The fresh closures come after HSBC said in March that it planned to shut 69 branches by this autumn. It said footfall in three quarters of the branches set to close had halved over the past five years.

The trend has sped up since the pandemic, with some HSBC branches serving fewer than 250 people per week, it added. By contrast, it said more than nine in 10 transactions are now done digitally.

The shift to online banking has seen High Street banks and building societies close more than 5,200 branches since 2015, according to figures from the Which? consumer group. Of these:

  • Natwest, which owns RBS and Ulster Bank, has closed more than 1,200.
  • Lloyds Banking Group, which owns Halifax and Bank of Scotland, has closed more than 850, with plans to close more than 70 more in 2023.
  • Barclays is the individual bank that has shrunk the most, closing more than 960 branches.

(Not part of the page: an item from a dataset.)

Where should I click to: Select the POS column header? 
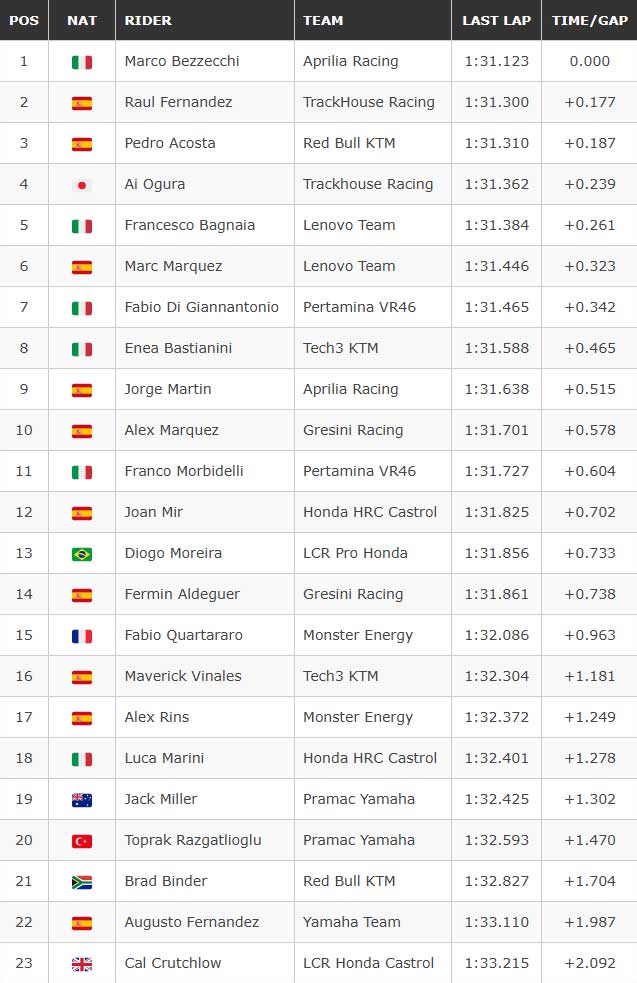[x=24, y=20]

It has left some communities without access to bank branches, while many cash machines have also shut.

It has disproportionately affected the elderly and those without access to the internet, as well as small businesses that bank in cash.

Tobias Gruber, chief executive of loan broker My Community Finance, said banks should take the money they save through closing branches to improve digital and telephone banking.

"It's unacceptable for bank customers to wait up to 30 minutes to speak to someone [by telephone] when it's their only choice because their local branch has vanished," he said.

While Post Offices are one alternative for paying-in cash and cheques, he said the move by HSBC will leave rural customers and those unable to use internet banking even more "frustrated, stuck and unable to access their money".